We see evil’s demise at the conclusion of Peter’s final (dare we say, loving) battle with his childhood foe. The sword fight builds in the very typical way that all sword battles typically do. Meanwhile, we wait for the very typical end. We wait for Peter to be given the opportunity to kill Hook, yet in his goodness refuse. Very surely, this time comes (twice actually), but Peter is rescued by the sweet innocence of his daughter. Naturally, the next action is Hook trying to kill Peter even though Peter mercifully spared his life. What we would quite expect is Peter to kill Hook, but this never happens. Instead, a twist comes. Peter, with the aid of Tinker Bell, thrusts the Captain’s hook into the belly of the crocodile who consumed Hook’s hand after Peter cut it off so many years ago. While this could simply be seen as an homage to the book, the action suggests otherwise. We see Hook stumble and stand with complete balance. He seems completely able to avoid the crocodile who has awoken from the dead. But he doesn’t. Why? Perhaps it is because Hook longs for death. Evil cannot endure forever; it cannot bear the weight of oppressing eternally. Furthermore, evil is not indestructible. Even it has fears such as time. In the end, Hook’s fear of the crocodile, his exhaustion of being vengeful, and his lost battle against time bring about his demise. Peter’s refusal to kill shows his victory, for he knows that evil will kill itself.

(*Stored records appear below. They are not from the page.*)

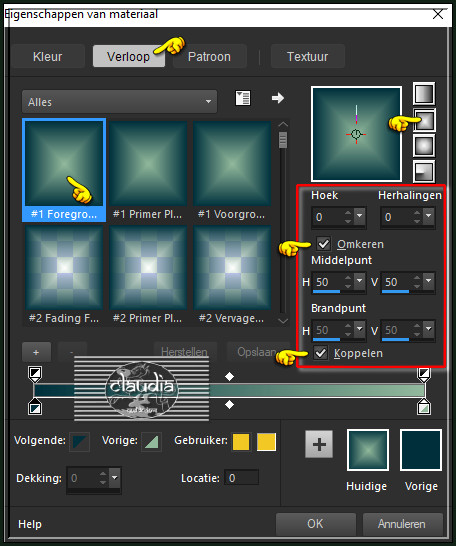Select the #2 Fading F... gradient thumbnail
Viewport: 456px width, 546px height.
tap(64, 275)
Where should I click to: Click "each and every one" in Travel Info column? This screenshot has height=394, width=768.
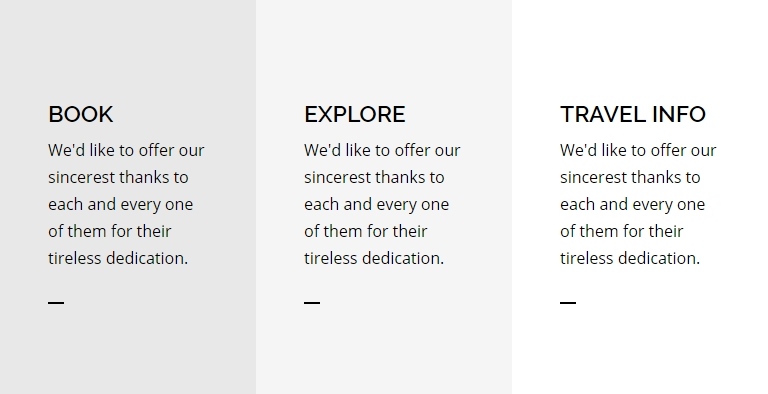click(x=632, y=204)
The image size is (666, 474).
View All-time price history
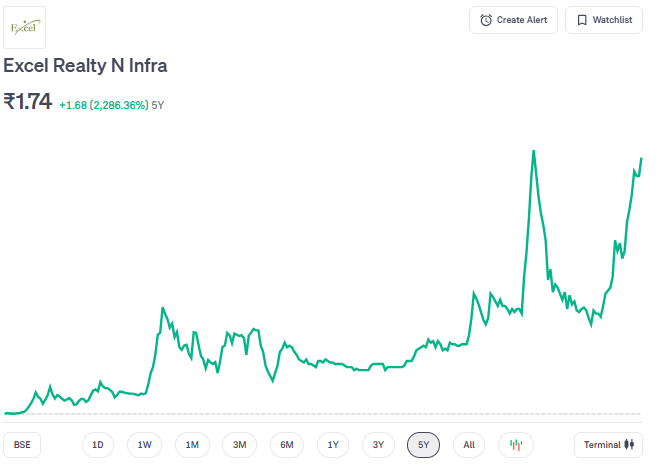pos(469,444)
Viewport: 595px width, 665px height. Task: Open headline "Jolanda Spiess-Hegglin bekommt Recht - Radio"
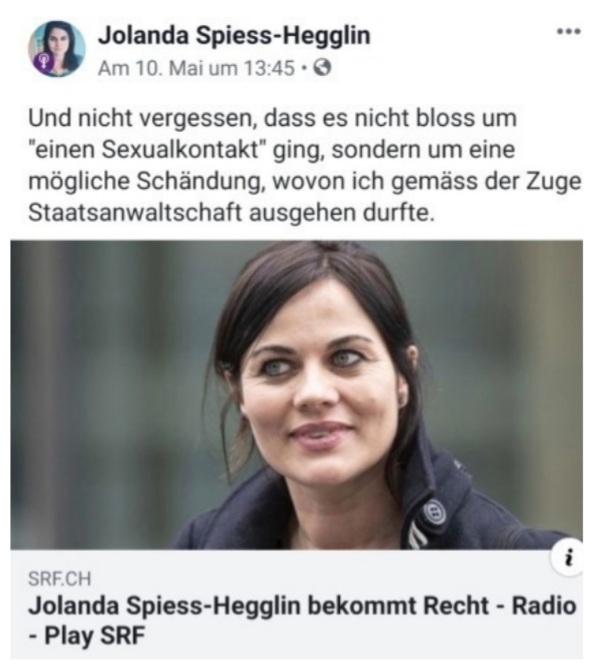[x=302, y=605]
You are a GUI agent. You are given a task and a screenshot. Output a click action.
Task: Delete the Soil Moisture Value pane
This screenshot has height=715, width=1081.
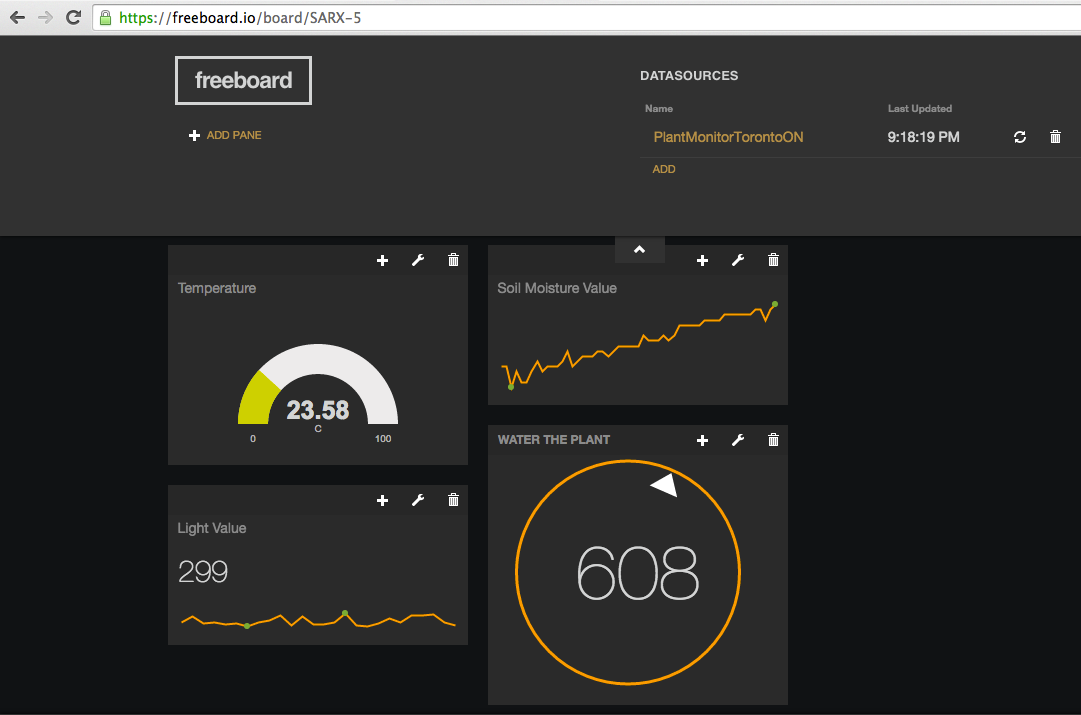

In the end, we see the beauty of creativity, innocence, and community. These are not weaknesses. They are strength. Unless we learn to embrace them as strength, we will continue to let Captain Hook and his violent, oppressive logic dominate every generation. However, if we learn how to embrace the time we are given to live and if we enjoy those we are given to live it with, we may well learn to defeat Hook once and for all. That is exactly what we see in Jesus’ life and most clearly in Jesus’ death and resurrection. We cannot beat the oppressors on their own terms. We can only reveal the natural demise of sin which is death. We reveal this by showing the natural way of G-d which is life, and as Peter says at the very end of the film, “To live… to live would be an awfully big adventure.”